This is a common question for anyone delivering critical applications on public and long distance networks. Which metric should I focus on to maximize the speed of data transfer that support modern applications?
Network performance: throughput is what matters most for user experience
If you put yourself in the shoes of a user connecting to an application, what matters is how fast you see your application appear and how fast you can interact with it. What matters from a user experience:
- how fast you establish your connection to the digital assets that provide the different resources
- how fast you load them.
From a user point of view, network performance is about throughput!
How to measure throughput?
First clarification, many people mix up throughput and bandwidth. Although they are related concepts, they measure two different things.
- First, throughput is the speed at which two devices actually transfer data from one to another.
- Second, bandwidth corresponds to the maximum amount of data that can be transferred on a link.
We use the same unit for both metrics: bits or bytes per second.
While throughput can be measured easily, it is quite hard to measure whether this throughput represents the maximum speed a user can get. Quite often network operations will look at the drivers of throughput to identify potential bottlenecks.
What drives throughput?
In case of network degradation or outage, throughput drops. Monitoring network performance is a must to identify when the network is slow and what is the root cause.
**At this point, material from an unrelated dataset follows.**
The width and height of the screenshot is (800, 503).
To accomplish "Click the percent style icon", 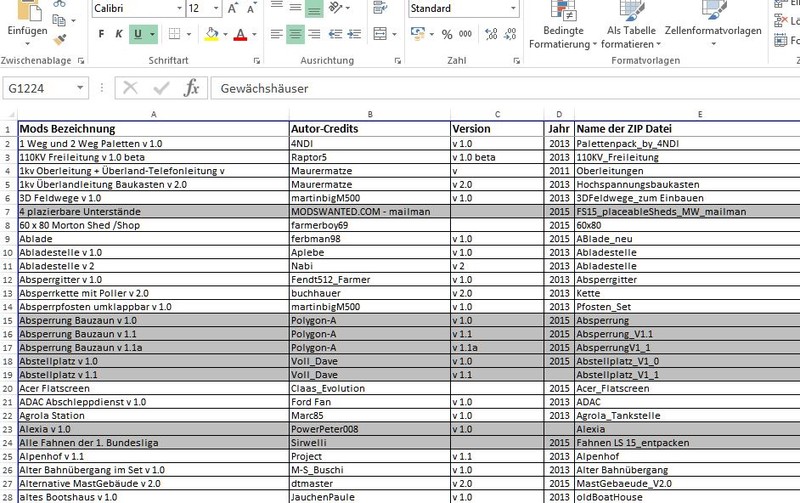I will click(446, 35).
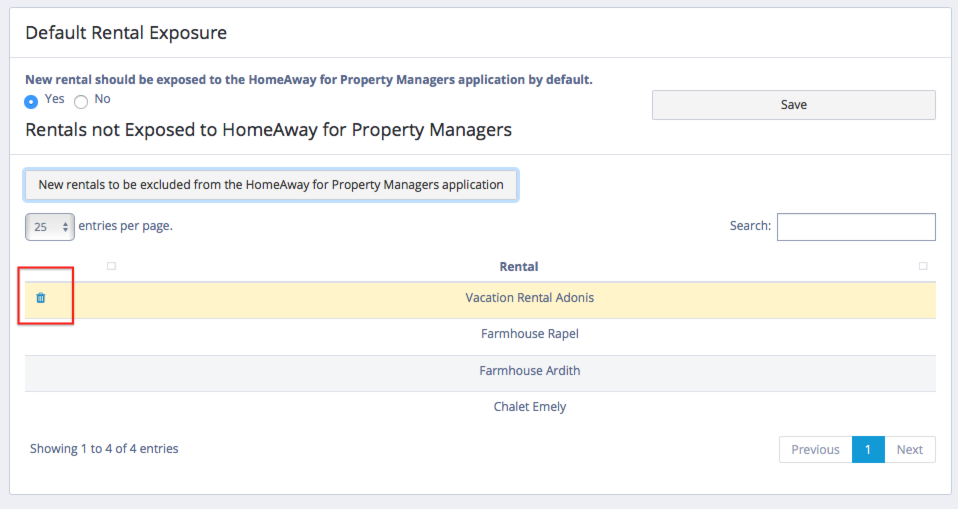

Whichever tools you are using (packet analyzer like Wireshark, SNMP polling like PRTG or Cacti, Traffic loading, active testing) you need indicators that will help you understand whether your users can make the most of the network infrastructure to transfer data.
This article explains 3 key metrics of network performance (latency, throughput and packet loss), how they influence the speed of transfer depending on the protocol used (UDP or TCP).
- Latency is the time required to transmit a packet across a network:
- There are different ways to measure latency: round trip, one way, etc.
- Any element on the path used to transmit data can impact latency: end user device, network links, routers, proxies, local area network (LAN), server,…
- The ultimate limit of latency on large networks is… the speed of light.
If you wish learn more about latency and the different ways to measure it, I recommend you take a look at this article.
- Throughput is the quantity of data being sent/received by unit of time
- Packet loss is the number of packets lost per 100 packets sent by a host
Once we understand each of them right, let’s look at how they interact with each other.
Understand the impact of latency and packet loss on throughput
This can help you understand the mechanisms of network slowdowns.
The protocol used for the communication will impact how things work, so we have to analyze things in a different way for UDP and for TCP.
Measuring Network Performance on UDP
Latency has no impact on throughput on UDP
When using UDP, we assume that all packets sent are received by the other party (transmission control is executed at a different layer, often the application itself).
In theory or for some specific protocols (if no control is undertaken at a different layer; e.g., one-way transmissions), the rate at which packets can be sent by the sender is not impacted by the time required to deliver the packets to the other party (= latency). The sender will send a given number of packets per second, which depends on other factors (application, operating system, resources, …).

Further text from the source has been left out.